Nucleic Acids Research, Vol 25, Issue 11 2055-2061, Copyright © 1997 by Oxford University Press
JP Bourquin, I Stagljar, P Meier, P Moosmann, J Silke, T Baechi, O Georgiev and W Schaffner
The largest subunit of RNA polymerase II shows a striking difference in the
degree of phosphorylation, depending on its functional state: initiating
and elongating polymerases are unphosphorylated and highly phosphorylated
respectively. Phosphorylation mostly occurs at the C- terminal domain
(CTD), which consists of a repetitive heptapeptide structure.

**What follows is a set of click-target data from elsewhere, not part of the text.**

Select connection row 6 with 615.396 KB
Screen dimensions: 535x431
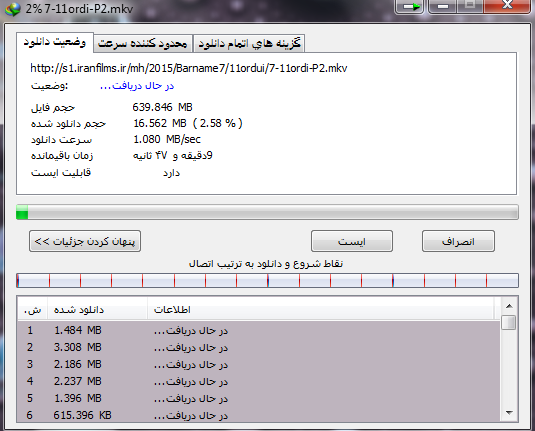point(259,415)
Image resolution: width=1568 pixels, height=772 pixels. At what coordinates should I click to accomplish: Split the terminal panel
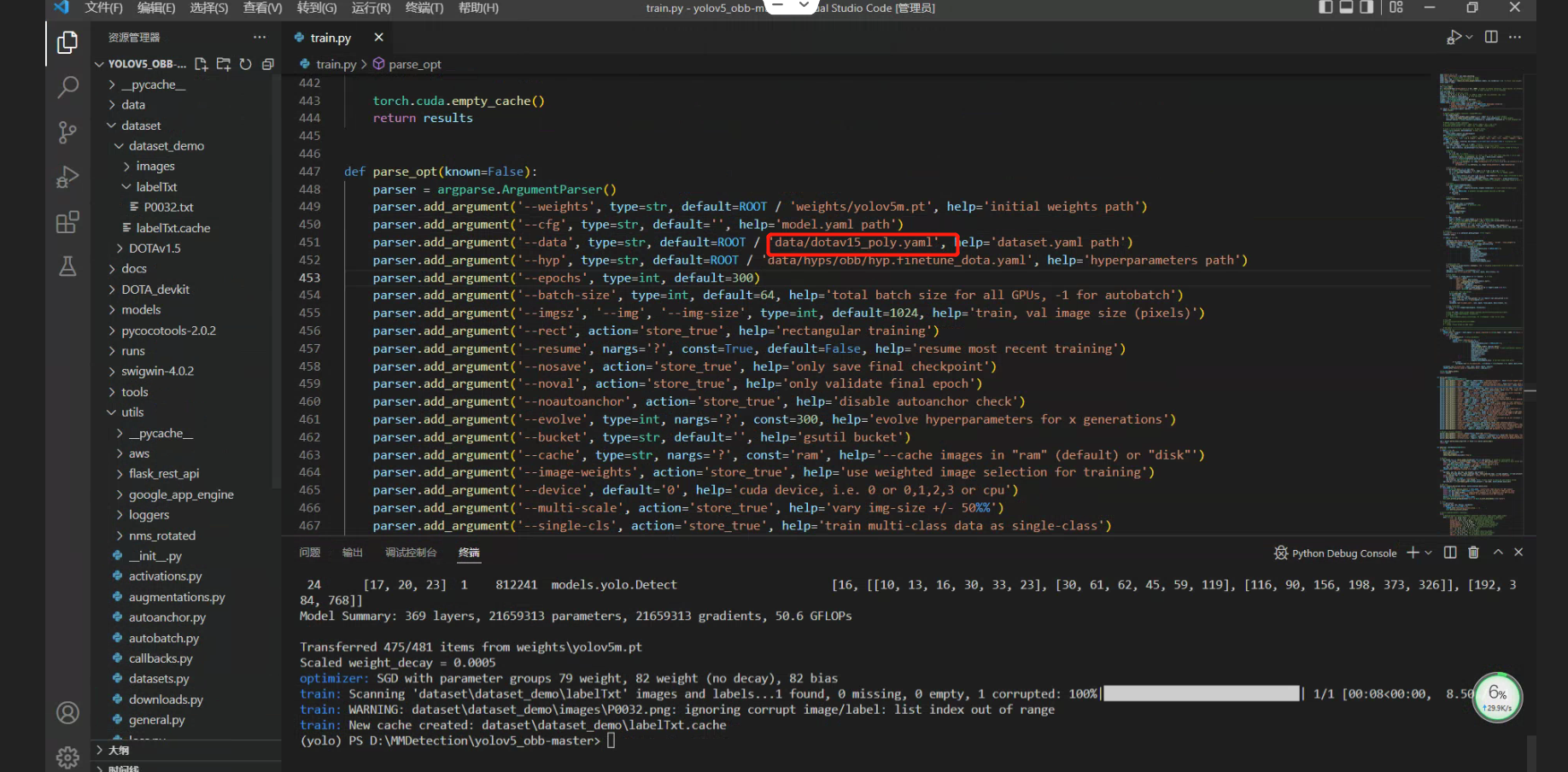point(1449,553)
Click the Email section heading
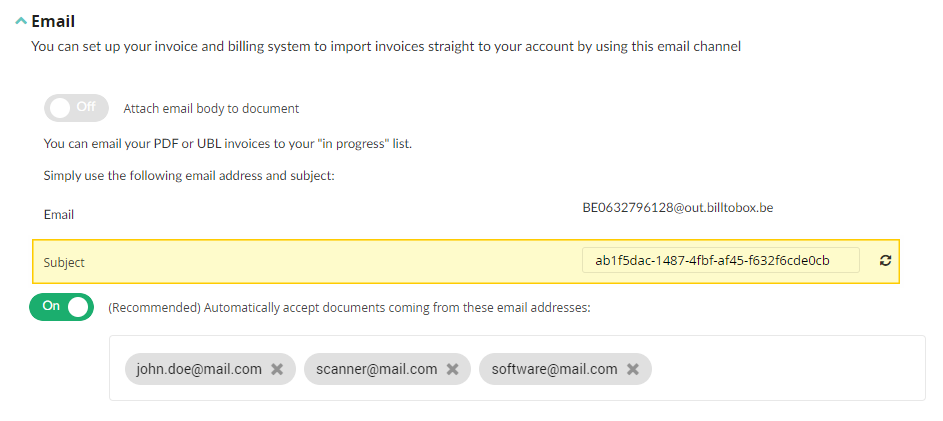The height and width of the screenshot is (421, 943). coord(53,21)
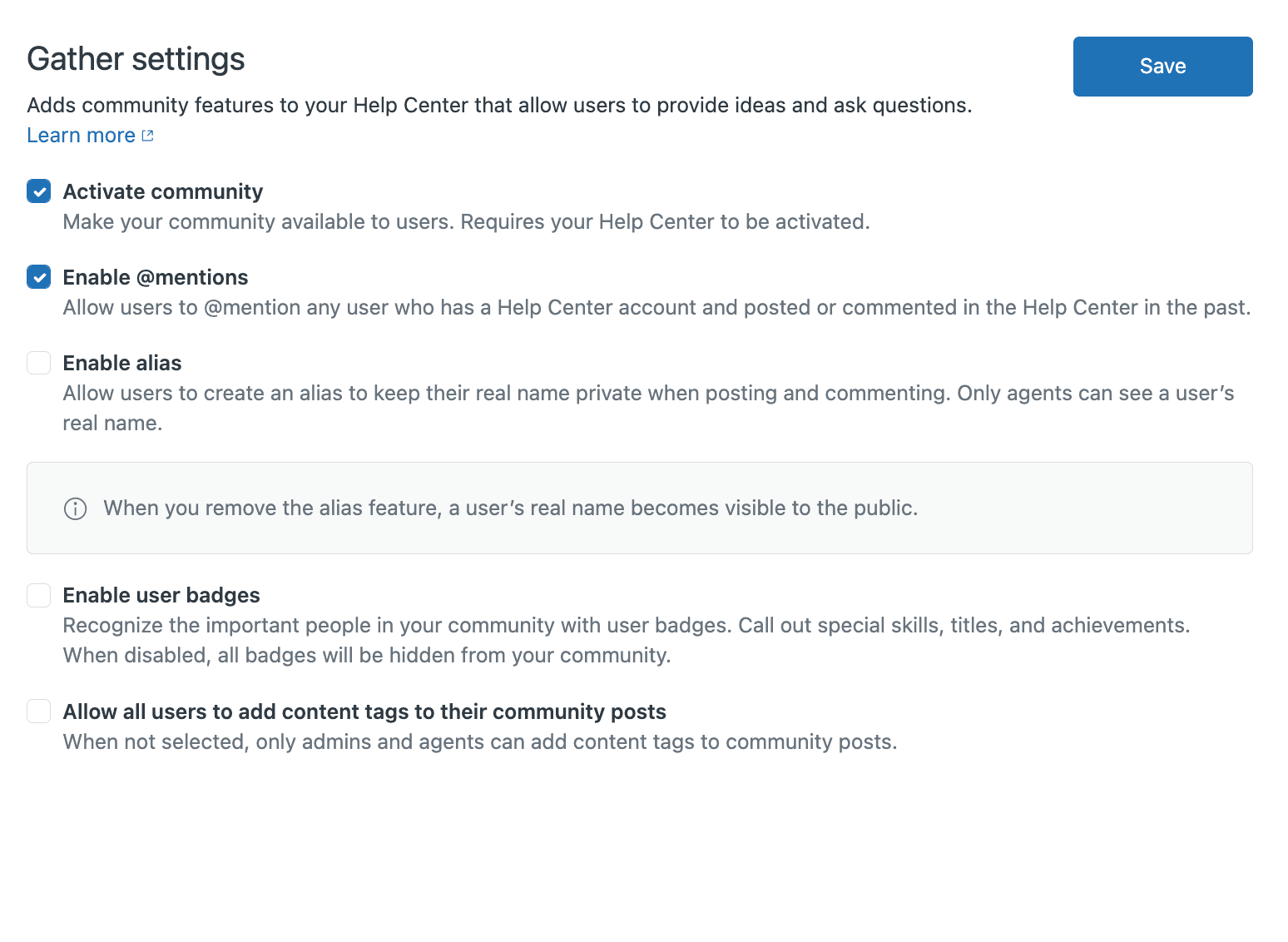
Task: Click the info icon in the alias warning banner
Action: click(75, 508)
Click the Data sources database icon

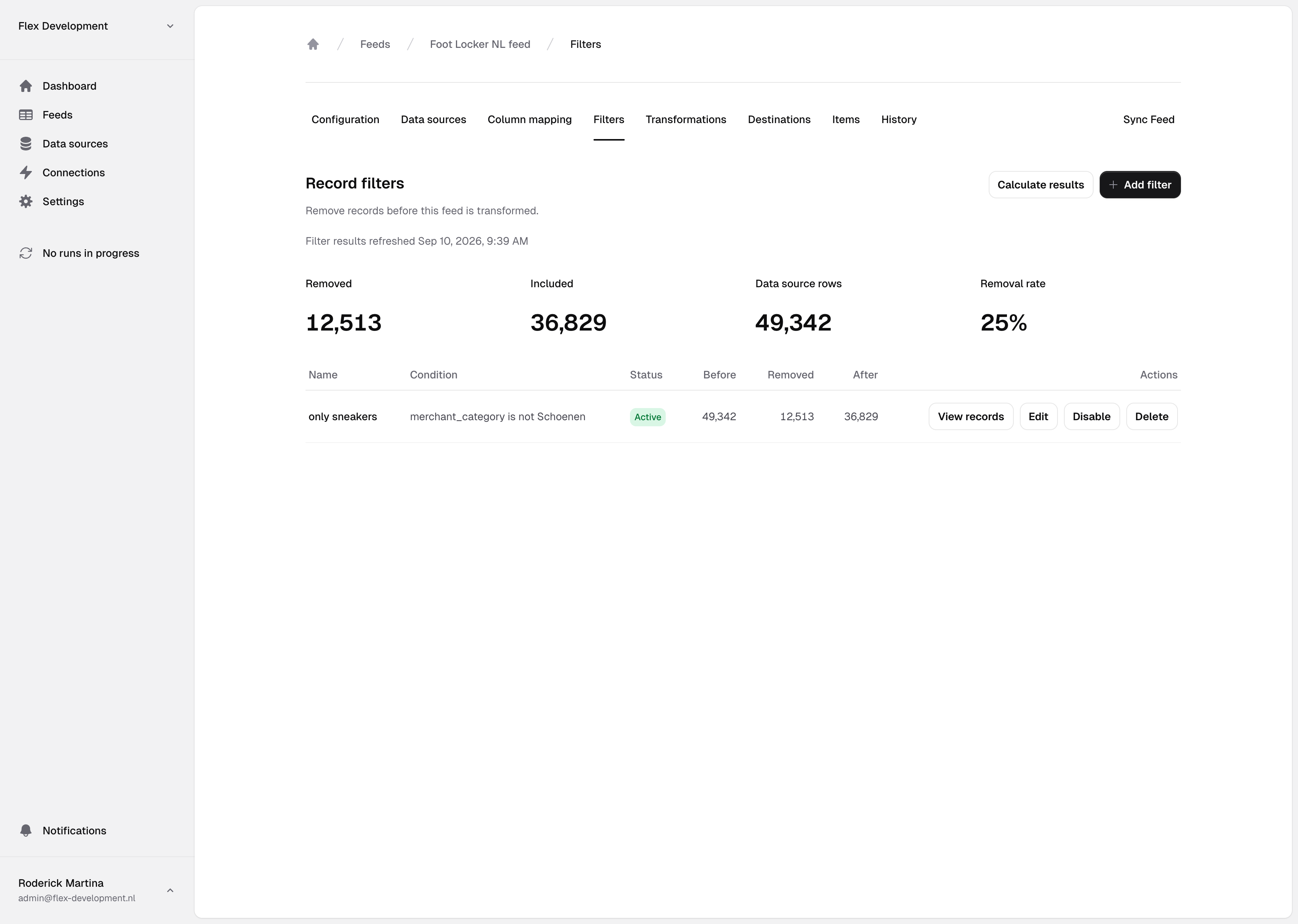25,144
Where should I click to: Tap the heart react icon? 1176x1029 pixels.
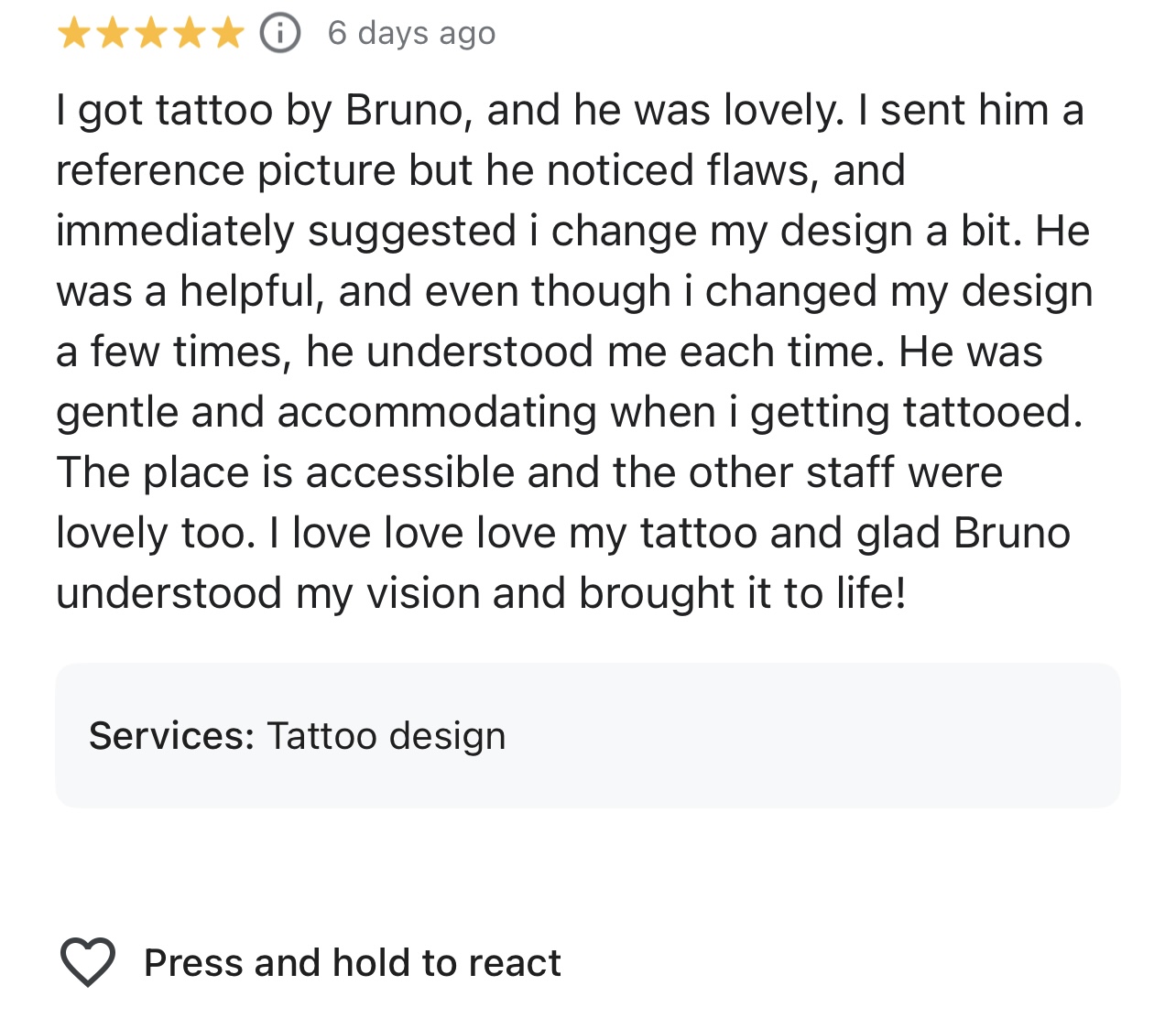[x=88, y=962]
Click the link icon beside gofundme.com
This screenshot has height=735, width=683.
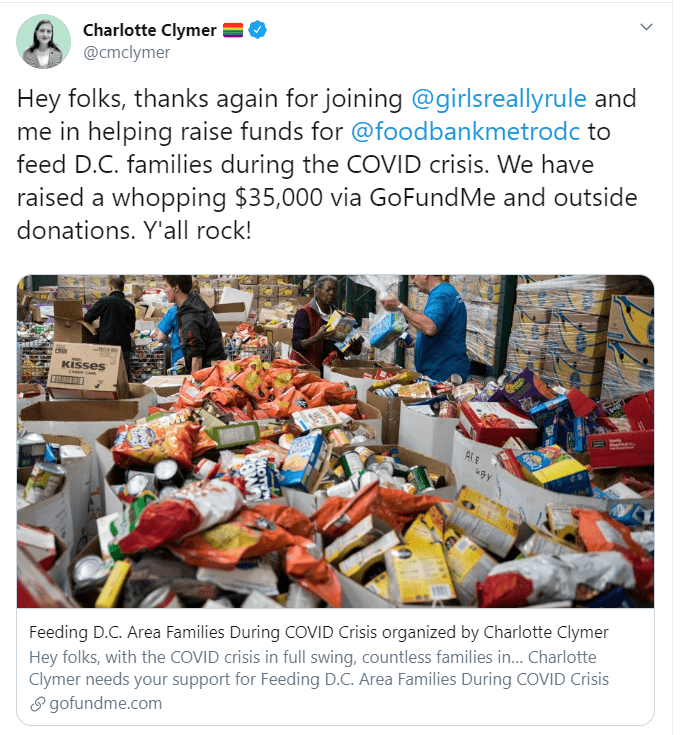38,704
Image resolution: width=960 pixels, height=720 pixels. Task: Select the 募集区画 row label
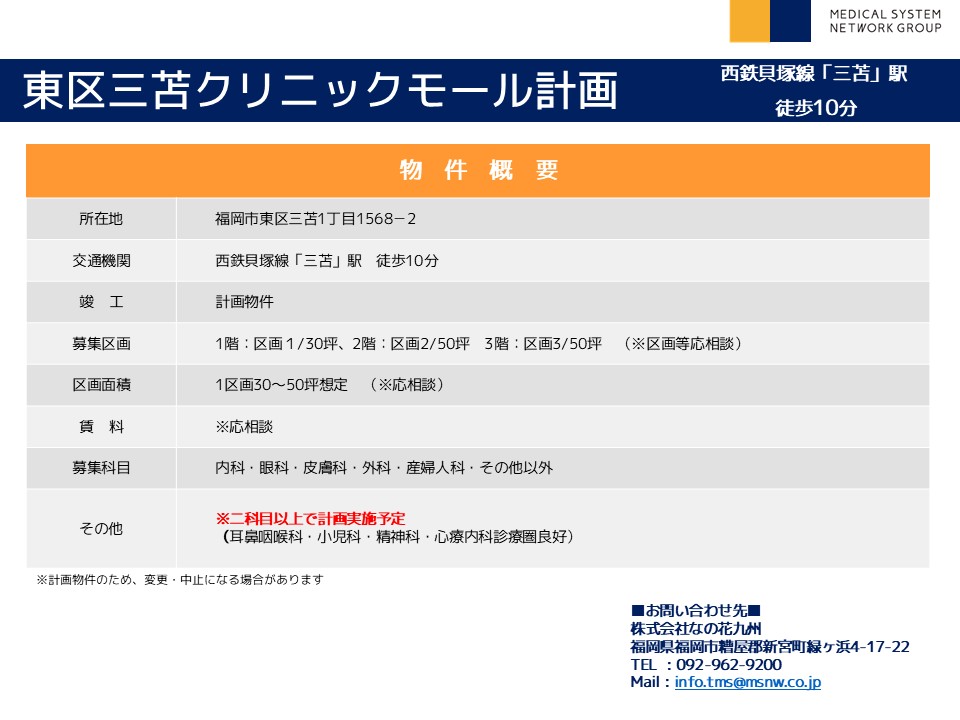tap(101, 343)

Using the
yeast two-hybrid system, we have selected for mammalian proteins that
interact with the phosphorylated CTD of mammalian RNA polymerase II. A
prominent isolate, designated SRcyp/CASP10, specifically interacts with the
CTD not only in vivo but also in vitro . It contains a serine/arginine-rich
(SR) domain, similar to that found in the SR protein family of pre-mRNA
splicing factors, which is required for interaction with the CTD. Most
remarkably, the N- terminal region of SRcyp includes a peptidyl-prolyl cis
- trans isomerase domain characteristic of immunophilins/cyclophilins
(Cyp), a protein family implicated in protein folding, assembly and
transport. SRcyp is a nuclear protein with a characteristic distribution in
large irregularly shaped nuclear speckles and co-localizes perfectly with
the SR domain-containing splicing factor SC35. Recent independent
investigations have provided complementary data, such as an association of
the phosphorylated form of RNA polymerase II with the nuclear speckles,
impaired splicing in a CTD deletion background and inhibition of in vitro
splicing by CTD peptides. Taken together, these data indicate that factors
directly or indirectly involved in splicing are associated with the
elongating RNA polymerases, from where they might translocate to the
nascent transcripts to ensure efficient splicing, concomitant with
transcription.
ARTICLES
A serine/arginine-rich nuclear matrix cyclophilin interacts with the C- terminal domain of RNA polymerase II
Institut fur Molekularbiologie, Abteilung II, Universitat Zurich, Winterthurerstrasse 190, CH-8057 Zurich, Switzerland.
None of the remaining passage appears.